A Comissão de Constituição, Justiça e Cidadania (CCJ) do Senado Federal deve votar, nesta quarta,04, a Proposta de Emenda à Constituição – PEC 6/2019, que trata da Reforma da Previdência.
O texto recebeu, até o momento, 376 emendas com sugestões de mudanças. Destas, cinco são emendas foram propostas pelo senador Telmário Mota (PROS-RR).“Ponderamos regras que prejudicam o trabalhador, dos direitos já adquiridos, e dos servidores públicos, que zelam pela máquina pública e seus recursos”, justificou o senador.

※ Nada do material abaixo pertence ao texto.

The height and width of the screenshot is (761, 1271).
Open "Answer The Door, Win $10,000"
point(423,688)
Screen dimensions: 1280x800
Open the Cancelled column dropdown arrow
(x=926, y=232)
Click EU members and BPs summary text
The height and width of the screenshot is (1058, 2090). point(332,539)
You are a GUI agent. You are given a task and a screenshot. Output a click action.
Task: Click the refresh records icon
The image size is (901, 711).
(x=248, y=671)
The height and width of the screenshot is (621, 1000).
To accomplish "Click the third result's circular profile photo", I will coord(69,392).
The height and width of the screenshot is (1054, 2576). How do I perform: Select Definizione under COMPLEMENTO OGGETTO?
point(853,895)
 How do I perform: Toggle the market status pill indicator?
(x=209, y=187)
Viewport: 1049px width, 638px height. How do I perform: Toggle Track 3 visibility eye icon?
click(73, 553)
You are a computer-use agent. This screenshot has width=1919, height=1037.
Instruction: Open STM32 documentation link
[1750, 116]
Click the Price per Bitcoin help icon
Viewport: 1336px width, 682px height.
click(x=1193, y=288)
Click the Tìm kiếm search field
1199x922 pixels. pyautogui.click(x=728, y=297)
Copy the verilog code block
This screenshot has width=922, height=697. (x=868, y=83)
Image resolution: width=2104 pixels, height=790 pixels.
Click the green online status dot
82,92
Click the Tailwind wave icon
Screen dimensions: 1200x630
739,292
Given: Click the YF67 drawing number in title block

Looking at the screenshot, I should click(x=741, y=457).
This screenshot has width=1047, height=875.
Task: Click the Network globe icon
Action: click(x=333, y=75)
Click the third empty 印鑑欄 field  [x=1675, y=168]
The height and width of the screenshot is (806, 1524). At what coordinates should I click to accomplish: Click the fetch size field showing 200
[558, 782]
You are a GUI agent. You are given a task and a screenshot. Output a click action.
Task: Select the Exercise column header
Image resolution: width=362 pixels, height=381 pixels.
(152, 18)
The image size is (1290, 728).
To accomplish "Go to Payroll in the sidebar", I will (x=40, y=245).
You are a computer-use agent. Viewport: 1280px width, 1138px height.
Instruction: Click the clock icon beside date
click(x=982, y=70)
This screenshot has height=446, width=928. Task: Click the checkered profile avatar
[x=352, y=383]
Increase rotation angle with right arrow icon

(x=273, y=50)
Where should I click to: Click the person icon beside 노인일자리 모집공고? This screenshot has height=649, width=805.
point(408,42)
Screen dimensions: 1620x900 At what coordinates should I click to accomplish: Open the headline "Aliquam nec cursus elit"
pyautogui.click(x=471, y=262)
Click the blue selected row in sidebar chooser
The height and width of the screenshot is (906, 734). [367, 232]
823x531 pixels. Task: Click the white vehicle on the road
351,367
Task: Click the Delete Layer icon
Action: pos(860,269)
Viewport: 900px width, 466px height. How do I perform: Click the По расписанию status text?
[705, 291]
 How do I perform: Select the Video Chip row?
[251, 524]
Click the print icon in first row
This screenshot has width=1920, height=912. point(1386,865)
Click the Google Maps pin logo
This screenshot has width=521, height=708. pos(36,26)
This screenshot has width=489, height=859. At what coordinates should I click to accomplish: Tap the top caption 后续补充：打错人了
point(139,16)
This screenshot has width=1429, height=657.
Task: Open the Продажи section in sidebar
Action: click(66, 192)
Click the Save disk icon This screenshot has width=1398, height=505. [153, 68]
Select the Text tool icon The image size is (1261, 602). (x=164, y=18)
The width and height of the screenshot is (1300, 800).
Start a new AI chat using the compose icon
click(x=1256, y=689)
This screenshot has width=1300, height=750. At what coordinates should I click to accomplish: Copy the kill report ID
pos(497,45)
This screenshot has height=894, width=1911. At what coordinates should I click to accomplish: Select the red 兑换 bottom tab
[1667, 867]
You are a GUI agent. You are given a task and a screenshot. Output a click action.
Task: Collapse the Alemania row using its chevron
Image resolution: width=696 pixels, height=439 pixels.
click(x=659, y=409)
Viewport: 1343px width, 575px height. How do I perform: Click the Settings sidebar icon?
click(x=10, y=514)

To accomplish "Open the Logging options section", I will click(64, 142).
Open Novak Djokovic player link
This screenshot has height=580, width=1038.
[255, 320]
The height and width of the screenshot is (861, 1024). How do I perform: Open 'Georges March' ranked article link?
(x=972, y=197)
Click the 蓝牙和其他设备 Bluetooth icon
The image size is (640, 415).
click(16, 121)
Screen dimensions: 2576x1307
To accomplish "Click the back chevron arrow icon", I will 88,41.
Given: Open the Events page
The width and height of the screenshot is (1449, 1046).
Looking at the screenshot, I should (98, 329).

Telmário é contra, por exemplo, ao dispositivo aprovado na Câmara, que impede os trabalhadores de manterem seus vínculos de trabalho após concedida a aposentadoria, o que é permitido atualmente aos que são vinculados ao Regime Geral de Previdência Social (RGPS).
Segundo o senador, pelas regras atuais, os servidores de cargo efetivo, após a aposentadoria por seus respectivos Regimes Próprios de Previdência, podem retornar a possuir vínculo com os órgãos ou entidades públicas em que se deu a aposentadoria, por meio do cargo comissionado.
Outra emenda que Telmário pretende suprimir, é a que permite à administração pública, contratação de entidade aberta de previdência complementar, para administrar a complementação de aposentadoria dos seus servidores e empregados.“Ou seja, essa faculdade prevista na PEC nº 6, de 2019, é extremamente temerária, pois traduz-se em entregar a uma instituição financeira externa, toda a gestão dos recursos pertencentes aos agentes públicos e destinados a financiar a sua aposentadoria, ampliando em muito o risco não apenas para eles como para o próprio Estado”, alegou o Senador.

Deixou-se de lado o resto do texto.